A solução passa por onde?
Acho que deveríamos trabalhar mais em conjunto, designers, organização e indústria deviam sentar-se à mesa e fazer parcerias fortes, como a que existiu agora entre o Luís Carvalho e a Salsa. Temos de começar a conectar-nos, somos as soluções uns dos outros. Se estes fundos comunitários foram dados à organização é porque efetivamente existe uma estratégia implementada que tem um papel muito importante de mostrar que Portugal não é a fábrica de confeção da Europa, mas um país que oferece design de qualidade, boas técnicas e que pode ser sinónimo de futuro.
Acredita que tudo isso hoje está em causa?
Acredito, infelizmente acredito. O Portugal Fashion é uma plataforma para expor o meu trabalho, mas não criei a minha marca com a intenção de ocupar esta plataforma, é apenas a forma de me expressar e enquanto ela for sustentável financeiramente irei continuar. A minha marca é como um braço ou uma perna do meu corpo, faz parte de mim.
Inaugurou esta loja/estúdio em setembro e escreveu nas redes sociais que é mais uma conquista na sua lista de sonhos. Porquê?
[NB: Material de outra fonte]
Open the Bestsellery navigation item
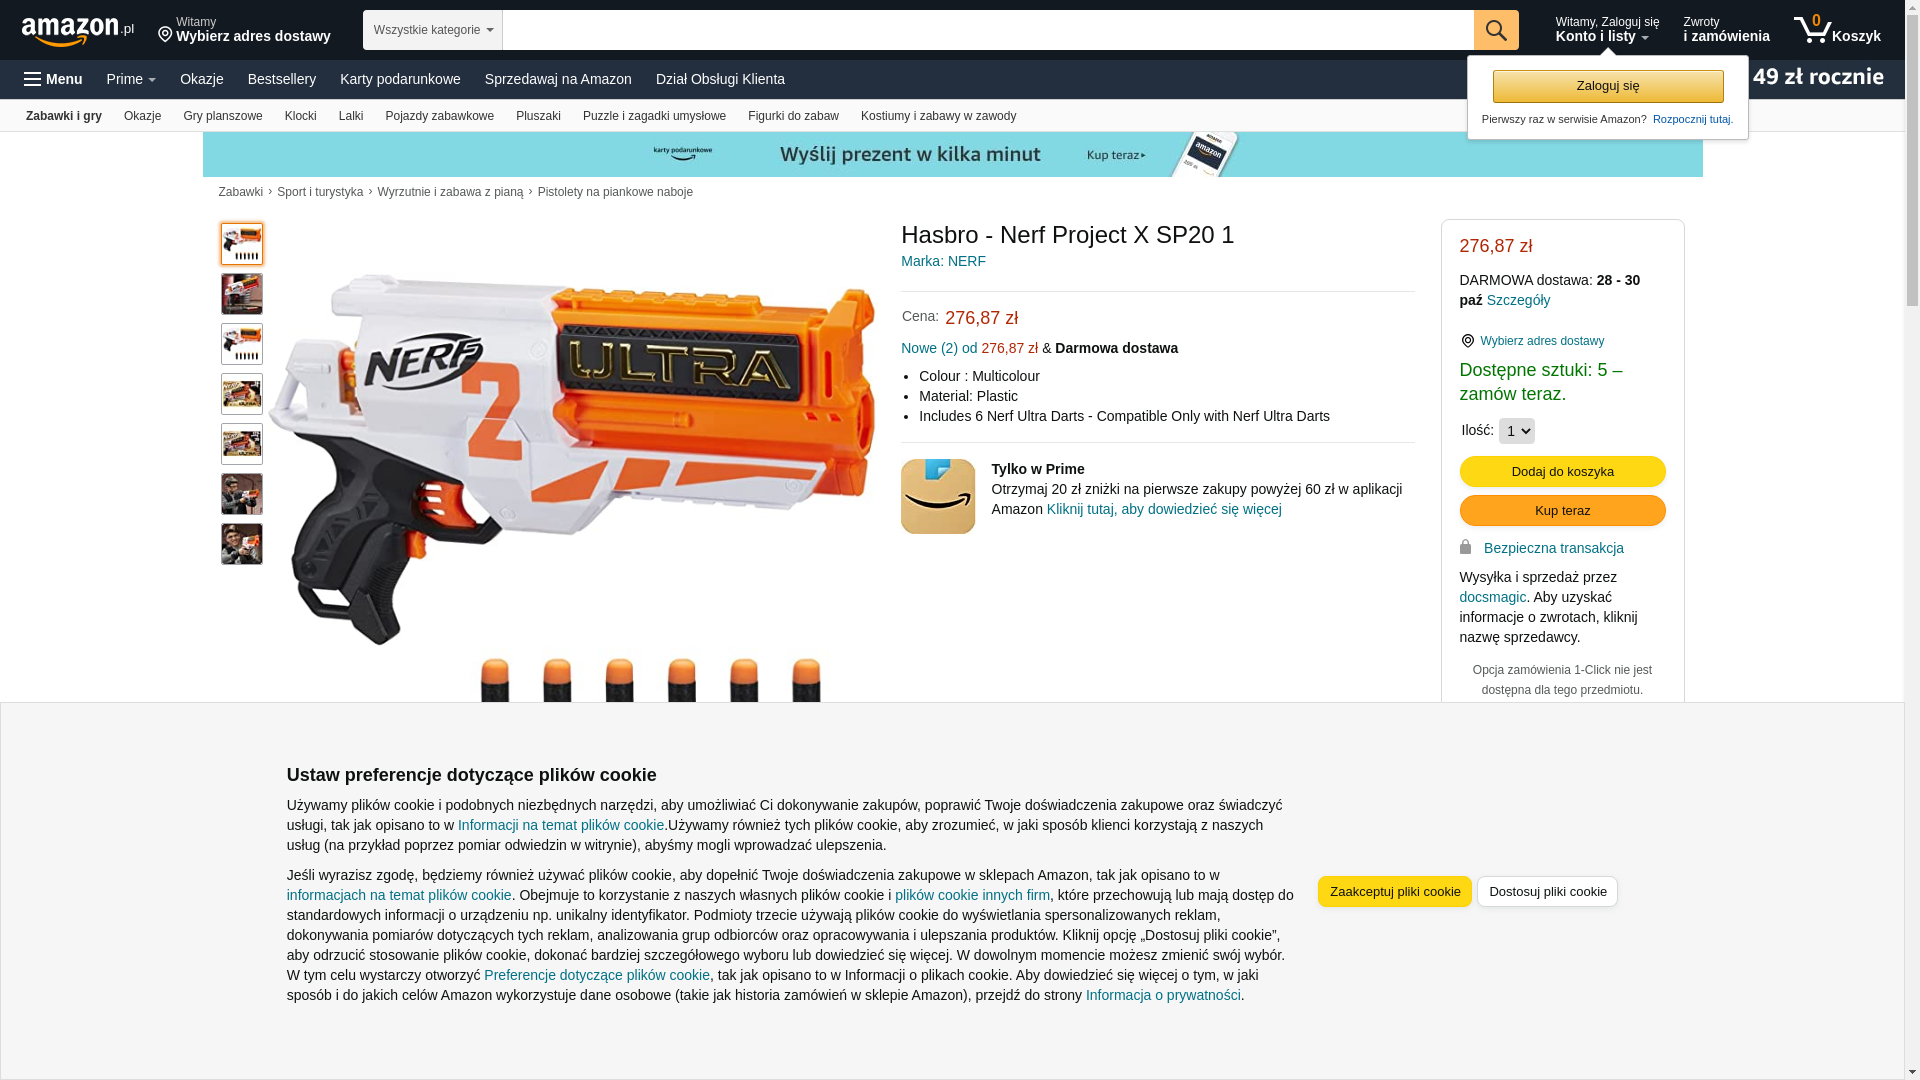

Já tinha um espaço de trabalho em Guimarães, cidade onde vivo há três anos, mas não era uma coisa aberta ao público e não estava situada numa zona tão central e tão visível. Tenho noção que as redes sociais são uma montra importante para o que faço, mas as lojas físicas têm mais a ver comigo. A malha, o artesanato, a tecnologia que uso e o facto de produzir peças num número muito pequeno faz com que esta proximidade com o cliente faça mais sentido. Tenho a sorte de muitos me acompanharem desde o início e Portugal continua a ser o meu maior benfeitor, mas neste momento exporto entre 30% a 40%, Norte da Europa e América do Norte são os meus principais mercados.
Fechando um ciclo nesta coleção, no futuro o seu trabalho passará por onde?
Com as perdas que tenho tido a nível familiar, primeiro o meu pai e mais recentemente uma das minhas tias, a nível de conceito gostava de mergulhar numa coisa mais pessoal. Fui recentemente aos Açores recolher livros antigos de malhas, trouxe a máquina de costura na qual aprendi a bordar e muitas agulhas, a minha inspiração para as próximas coleções será este voltar às origens e à minha raiz.